Honesty and Respect Are First Principles for Healthy Boundaries
Family relationships are close and intimate. They need to be guided by open and honest communication that respects individuality and personal wellbeing. Without honesty and respect, the boundaries can be redrawn and conflicts often follow. If family members cannot be honest and respectful with one another, it is easy to imagine that the home environment can be filled with tension and conflicts.
Within a family, certain members have more power over others to determine where the boundaries are. Take parents for example. They have more power in deciding the rules and codes of behavior. If parents do not act as role models in honesty and respect, they cannot expect their children to demonstrate these good behavioral traits either.
Setting Boundaries with Family for Self-Care
If you are recovering from substance use, when you complete detox treatment and return home, it is important to remind yourself that the home environment might have some triggers that cause you stress. Or if you are supporting a loved one going through recovery, you need to re-examine your family and set some healthy boundaries to make the home a more recovery-supportive environment for your loved one.
For recovering individuals, self-care is important, and setting healthy boundaries in close relationships is part of self-care. You might want to create time and space to be alone as a way to avoid difficult family situations. If a certain family member acts in a way that creates stress for you, maybe you can have an honest conversation about it. Express your vulnerability at this point and explain why his or her actions cause too much stress to you. Direct honesty can be hard, and if your message is not received well, you get to draw the boundary of what behaviors you’ll tolerate from then on.
Dealing with Pressure from Family Members
If you are managing boundary issues with family members, sometimes you might feel pressured by them in doing or not doing something. When you are in such situations, pause and ask yourself about what you really need. Trust yourself to know the boundaries and be firm about your choice. When you make it clear about the boundary you want to maintain, sometimes even by saying no, you are prioritizing your need as a way of self-care.
In the meantime, boundaries do not have to be rigid and unchanging. You are the person who has the best knowledge about your condition and progress. Get comfortable in expressing your choice, as long as that goes along with honesty and respect in the home. Learn to verbalize your emotions the best you can, and that can help reduce the stress.
Practical Strategies to Destress in the Home
The family is a complicated system, so there is a lot to talk about when it comes to healthy boundaries.
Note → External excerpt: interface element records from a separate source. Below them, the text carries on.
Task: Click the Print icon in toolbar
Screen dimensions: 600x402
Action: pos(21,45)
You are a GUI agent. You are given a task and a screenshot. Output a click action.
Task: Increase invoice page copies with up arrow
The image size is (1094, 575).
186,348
In the situation of supporting a recovering family member, there are practical destressing strategies for all family members to be involved:
• Know their triggers and help minimize the chance of stress-inducing situations in the home
• Identify their needs and boundaries in advance, and inform family members about these needs
• Create open communication channels either through family meetings or sticky notes
• Help them prepare for stressful situations
• Allow them to verbalize feelings or frustrations in a judgment-free way
• Create fun family bonding activities with minimal chance of tension and stress
If family relationships remain challenging and potential triggers for a recovery individual, maybe it is a good idea to work with a family counselor who can coach family members on how to best support their loved one by changing habits and behaviors around the home.
Are you struggling with family relationship tensions at home? Do you dread the possibility of relapse given the stress these relationship conflicts are creating for you? Maybe it is time to work with professional therapists to help you cope with challenging family situations. They can coach you on how to re-establish healthy boundaries with family members in a way that facilitates your recovery. You need a strong support system to make progress, and a recovery community can be one type of support. At Sober Life Recovery, we can coach both you and your family to better navigate this phase of adjustment. We focus on individualized care for mental health and substance use problems. Over the years, we have helped many families support their loved ones in achieving sobriety and long-term recovery. You do not need to struggle alone. We are here to help. Act now. Call today at (619) 542-9542.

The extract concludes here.